_Problems and tasks_.
(A) Reproduce part of the forum comment on how LLMs and humans learn, beginning at the words "How much is" and stopping after "process - evolution).".
(B) According to the forum comment on how LLMs and humans learn, how does the way current LLMs learn differ from the way brains learn?

_Text provided_.
> *To start with, we know what a person is, rudimentary things about how they be...

> To start with, we know what a person is, rudimentary things about how they behave, our senses, how they commonly work, and can do mental comparisons (reality checks).

How much is this a matter of fidelity? LLMs started with text, now text + vision + sound; it's still not the full package relative to what humans sport, but it captures a good chunk of information.

Now, I'm not claiming equivalence in the training process here, but let's remember that we all spend the first year or two of our lives just figuring out the intuitive basics of "what a person is, rudimentary things about how they behave, our senses, how they commonly work", and from there, we spend the next couple years learning more explicit and complex aspects of the same. We don't start with any of it hardcoded (and what little we have, it's been bestowed to us by millennia of a much slower gradient-descent process - evolution).

> LLM’s have one architecture that does one job which we try to get to do other things, like reasoning or ground truth.

FWIW, LLMs have one architecture in a similar sense brain has one architecture - brains specialize as they grow. We know that parts of a brain are happy to pick up the slack for differently specialized parts that became damaged or unavailable.

LLMs aren't uniform blobs, either. Now, their architecture is still limited - for one, unlike our brains, they don't learn on-line - they get pre-trained and remain fixed for inference. How much a model capable of on-line learning will differ structurally from current LLMs, or even the naive approach to bestow learning ability on LLMs (i.e. do a little evaluation and training after every conversation)? We don't know yet.

I'm definitely not arguing LLMs of today are structurally or functionally equivalent to humans. But I am arguing that learning from sum total of the Internet isn't meaningfully different from how humans learn, at least for anything that we'd consider part of living in a technological society. I.e. LLMs don't get to experience throwing rocks first-hand like we do, but neither of us get to experience special relativity.

> Even they aren’t all trained in a coherent way using real-world, observations in the senses.

Neither them nor us. I think if there's one insight people should've gotten from the past couple years is that "mostly coherent" data is fine (particularly if any given subset is internally coherent, even if there's little coherence between different subsets) - both humans and LLMs can find larger coherence if you give them enough such data.

Source records:
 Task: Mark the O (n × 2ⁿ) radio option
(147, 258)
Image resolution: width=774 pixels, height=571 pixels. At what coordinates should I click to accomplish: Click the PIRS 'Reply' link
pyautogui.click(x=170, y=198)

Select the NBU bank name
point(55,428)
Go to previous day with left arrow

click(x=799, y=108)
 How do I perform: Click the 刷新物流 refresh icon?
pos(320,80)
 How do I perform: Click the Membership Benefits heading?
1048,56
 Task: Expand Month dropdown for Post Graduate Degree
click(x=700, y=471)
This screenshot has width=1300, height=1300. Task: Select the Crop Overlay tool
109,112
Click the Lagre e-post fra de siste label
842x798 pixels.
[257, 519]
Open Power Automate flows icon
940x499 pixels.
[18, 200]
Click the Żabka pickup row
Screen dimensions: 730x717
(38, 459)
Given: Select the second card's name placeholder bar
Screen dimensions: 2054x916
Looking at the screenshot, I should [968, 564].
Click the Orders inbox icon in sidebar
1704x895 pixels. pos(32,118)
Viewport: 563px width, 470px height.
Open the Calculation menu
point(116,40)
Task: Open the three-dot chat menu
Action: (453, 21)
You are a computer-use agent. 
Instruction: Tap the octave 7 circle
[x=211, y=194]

_Exercise responses_.
(A)
How much is this a matter of fidelity? LLMs started with text, now text + vision + sound; it's still not the full package relative to what humans sport, but it captures a good chunk of information.

Now, I'm not claiming equivalence in the training process here, but let's remember that we all spend the first year or two of our lives just figuring out the intuitive basics of "what a person is, rudimentary things about how they behave, our senses, how they commonly work", and from there, we spend the next couple years learning more explicit and complex aspects of the same. We don't start with any of it hardcoded (and what little we have, it's been bestowed to us by millennia of a much slower gradient-descent process - evolution).

(B) Unlike brains, LLMs don't learn on-line; they are pre-trained and remain fixed for inference.